-- EXERCISE 1 --
According to the book review, what is Russell Wild's profession?
-- EXERCISE 2 --
Rewrite the book review from "June and July" up to and including "of your desk.", putting "bookshelf" in place of "desk".
-- EXERCISE 3 --
Write the next part of the book review of One Year to an Organized Financial Life, picking up after its last sentence.

-- SELECTED EXCERPT --
=== Begin Enclosure ===
Is one of your New Year’s resolutions to get your financial house in order?

Check out a new book called One Year to an Organized Financial Life: From Your Bills to Your Bank Account, Your Home to your Retirement, the Week-by-Week Guide to Achieving Financial Peace of Mind by Regina Leeds and Russell Wild.

 One Year to an Organized Financial Life by Regina Leeds

It will change the way you manage your money and set you on the road to financial security.

Leeds (a professional organizer) and Wild (a Certified Financial Planner) pack a lot of information into a book under 300 pages. They never dive too deeply into a sea of financial jargon, either, so if you’re a newbie to this money-saving game, you will understand this book.

The March section is particularly helpful, especially week one, which is about what tax-related information you can save or shred.

June and July are on point in describing how to prepare to retire, and if you’re looking to cut back, flip immediately to April (Spend Less, Save More) and August (Refinance and Downsize Options) – plus September if you have kids (Children and Money).

What don’t we like about the book? It’s big on organizing. Huge. Annoyingly so if you aren’t big on what’s proper feng shui or Zen when it comes to the placement of your desk.
=== End Enclosure ===
-- DATASET RECORDS --
=== Begin Enclosure ===
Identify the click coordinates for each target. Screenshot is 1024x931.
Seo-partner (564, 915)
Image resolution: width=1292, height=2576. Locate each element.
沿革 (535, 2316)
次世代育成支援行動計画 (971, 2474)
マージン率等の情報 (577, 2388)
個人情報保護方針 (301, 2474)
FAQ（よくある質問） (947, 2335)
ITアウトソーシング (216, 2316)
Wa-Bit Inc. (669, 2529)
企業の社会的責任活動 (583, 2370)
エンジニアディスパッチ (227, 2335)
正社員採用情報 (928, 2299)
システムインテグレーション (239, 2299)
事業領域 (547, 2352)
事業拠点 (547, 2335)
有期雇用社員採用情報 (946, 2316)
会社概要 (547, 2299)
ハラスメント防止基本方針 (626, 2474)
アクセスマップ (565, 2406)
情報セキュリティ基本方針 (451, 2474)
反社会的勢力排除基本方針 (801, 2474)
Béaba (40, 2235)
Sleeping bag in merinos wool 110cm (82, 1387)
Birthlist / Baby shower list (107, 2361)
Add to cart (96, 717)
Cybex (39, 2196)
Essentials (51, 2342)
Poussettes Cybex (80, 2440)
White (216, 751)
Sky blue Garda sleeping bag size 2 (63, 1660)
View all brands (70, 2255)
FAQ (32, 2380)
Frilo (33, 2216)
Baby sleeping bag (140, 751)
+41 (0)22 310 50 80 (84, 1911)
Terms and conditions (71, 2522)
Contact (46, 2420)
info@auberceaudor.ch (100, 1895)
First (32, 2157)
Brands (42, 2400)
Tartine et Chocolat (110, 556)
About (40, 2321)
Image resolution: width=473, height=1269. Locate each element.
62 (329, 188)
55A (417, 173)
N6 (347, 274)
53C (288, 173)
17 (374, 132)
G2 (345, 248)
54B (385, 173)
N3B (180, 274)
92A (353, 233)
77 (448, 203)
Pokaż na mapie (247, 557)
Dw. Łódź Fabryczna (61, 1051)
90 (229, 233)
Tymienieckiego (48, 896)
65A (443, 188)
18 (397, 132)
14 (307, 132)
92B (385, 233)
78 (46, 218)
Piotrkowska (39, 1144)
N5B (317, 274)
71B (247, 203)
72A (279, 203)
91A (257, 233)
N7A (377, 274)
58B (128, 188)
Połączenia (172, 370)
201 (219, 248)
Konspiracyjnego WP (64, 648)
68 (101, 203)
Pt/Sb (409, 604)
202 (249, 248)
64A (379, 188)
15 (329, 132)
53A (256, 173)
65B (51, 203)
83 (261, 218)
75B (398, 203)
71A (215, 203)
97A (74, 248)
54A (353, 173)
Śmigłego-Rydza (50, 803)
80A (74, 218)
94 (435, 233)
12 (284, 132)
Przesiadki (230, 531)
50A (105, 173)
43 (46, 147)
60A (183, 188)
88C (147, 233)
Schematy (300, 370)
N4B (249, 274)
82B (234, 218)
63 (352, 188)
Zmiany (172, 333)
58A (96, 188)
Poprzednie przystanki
=== End Enclosure ===
-- RESPONSE AREA 1 --
Certified Financial Planner

-- RESPONSE AREA 2 --
June and July are on point in describing how to prepare to retire, and if you’re looking to cut back, flip immediately to April (Spend Less, Save More) and August (Refinance and Downsize Options) – plus September if you have kids (Children and Money).

What don’t we like about the book? It’s big on organizing. Huge. Annoyingly so if you aren’t big on what’s proper feng shui or Zen when it comes to the placement of your bookshelf.

-- RESPONSE AREA 3 --
Leeds has written other books, including One Year to an Organized Life and One Year to an Organized Work Life. She views “unorganized people” with the same distain I usually reserve for Bravo’s “Real Housewives.”

January (time to take control) is so full of hanging file folders, slotted tabs and Container Store mentions that we wonder if they’re paid endorsement fees.

And if you’re drowning under financial stress and have no idea how much you have, owe and what interest you’re paying on your debt, advice to re-paint your office and remove family photos from your desk (yes, really), aren’t going to help.

Some of the tips and advice are un-finance related, too, and more comments about lifestyle than money. If I’ve shoved my credit card statements in a drawer for the last three years and had collectors calling me all day, do I really need the advice to drink more water?

Oh, and please disregard the book’s advice to sign up for overdraft protection. Don’t do it. Here’s why.

So here’s what we recommend. Since the month is already half over, read through the January chapter. Maybe it’ll speak to you. Maybe it won’t. Not everyone works in a zone of perfect organization, nor should everyone spend days on making a Zen-approved office.

February is where you should start to pay attention.

The authors also admit that they’re not doing in-depth analysis of these topics, so if you want to know more about a chapter, your best bet is to get an entire book on the subject.

Two we’d recommend are Suddenly Frugal: How to Live Happier & Healthier for Less by Leah Ingram if you’re looking for a book on cutting back, and 10 Laws of Career Reinvention by Pamela Mitchell if you want more information on how to make money from your passions.